Senada dengan Imam, Kepala Distan TPH Batola, Ir. Murniati, M.P., berharap inovasi Padi Apung ini bisa mengurangi beban petani yang sudah sejak tahun 2020 jauh dari kata produktif.
“Padi apung ini tentunya sangat membantu sekali saat terjadi bencana banjir, sudah 3 tahun terakhir kita terendam, jadi sangat membantu perekonomian masyarakat disini, ini salah satu solusi agar masyarakat tetap produktif bahuma,” ujar Murniati.
Selain Batola, Komisi II juga memantau perkembangan inovasi Padi Apung di Kabupaten Balangan. Kepala Bidang Tanaman Pangan Hortikultura Dinas Ketahanan Pangan Pertanian dan Perikanan (DKP3) Kabupaten Balangan, Rizkianor Fauzi, S.P., mengatakan secara analisa ekonomi sementara ini memang program Padi Apung kurang menguntungkan.
Namun meskipun padat modal, program ini banyak kelebihannya, dan yang paling utama tentu fungsinya sebagai solusi daerah yang sering terendam sepanjang tahun.

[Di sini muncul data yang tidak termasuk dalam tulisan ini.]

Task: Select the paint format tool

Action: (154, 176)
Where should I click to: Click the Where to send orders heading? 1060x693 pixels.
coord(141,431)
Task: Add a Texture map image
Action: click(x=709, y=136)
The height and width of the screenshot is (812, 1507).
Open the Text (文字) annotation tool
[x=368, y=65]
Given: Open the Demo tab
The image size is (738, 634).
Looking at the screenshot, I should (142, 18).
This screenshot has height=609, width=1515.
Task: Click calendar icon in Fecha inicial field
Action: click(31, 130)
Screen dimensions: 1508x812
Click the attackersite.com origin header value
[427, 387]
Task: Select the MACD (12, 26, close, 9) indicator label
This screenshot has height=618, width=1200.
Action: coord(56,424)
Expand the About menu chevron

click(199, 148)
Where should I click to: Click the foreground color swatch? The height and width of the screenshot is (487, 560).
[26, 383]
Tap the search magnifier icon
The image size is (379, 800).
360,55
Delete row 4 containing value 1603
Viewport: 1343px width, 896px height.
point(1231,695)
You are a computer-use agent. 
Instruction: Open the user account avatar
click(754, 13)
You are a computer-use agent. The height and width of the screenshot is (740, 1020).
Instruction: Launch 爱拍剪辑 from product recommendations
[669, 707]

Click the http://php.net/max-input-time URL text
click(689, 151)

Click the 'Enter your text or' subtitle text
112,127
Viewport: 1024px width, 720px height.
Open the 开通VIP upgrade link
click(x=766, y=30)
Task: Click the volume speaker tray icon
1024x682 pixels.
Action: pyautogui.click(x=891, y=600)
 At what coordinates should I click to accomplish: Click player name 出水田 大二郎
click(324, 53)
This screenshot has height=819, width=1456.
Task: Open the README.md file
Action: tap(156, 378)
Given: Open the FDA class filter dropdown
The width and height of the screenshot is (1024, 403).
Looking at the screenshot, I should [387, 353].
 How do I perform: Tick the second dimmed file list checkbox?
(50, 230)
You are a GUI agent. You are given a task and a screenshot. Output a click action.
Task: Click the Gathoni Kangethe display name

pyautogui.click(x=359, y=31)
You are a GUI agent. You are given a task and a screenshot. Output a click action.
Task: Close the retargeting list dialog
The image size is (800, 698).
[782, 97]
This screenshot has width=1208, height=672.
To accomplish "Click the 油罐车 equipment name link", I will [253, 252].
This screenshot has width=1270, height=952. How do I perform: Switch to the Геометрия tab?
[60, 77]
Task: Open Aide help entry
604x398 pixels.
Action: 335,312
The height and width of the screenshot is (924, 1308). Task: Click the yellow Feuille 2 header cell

“Ini bukan suatu pengganti padi yang ditanam di lahan yang ada, ini suatu alternatif khususnya untuk daerah yang memang sepanjang tahun terendam, memang perlu inovasi itu. Yang sekarang kita cari solusi bagaimana agar penggunaan padi apung bisa berbiaya lebih murah,” terang Rizkianor.
Anggota DPRD Komisi II, H. Iberahim Noor, S.E., berharap ditengah-tengah ancaman banjir, baik Batola maupun Balangan tetap bisa bertahan sebagai lumbung padi Kalsel. Untuk kendala biaya yang mahal, menurutnya perlu kolaborasi untuk memikirkan bersama alternatif styrofoam, misal dengan plastik daur ulang, bambu, dan lain sebagainya.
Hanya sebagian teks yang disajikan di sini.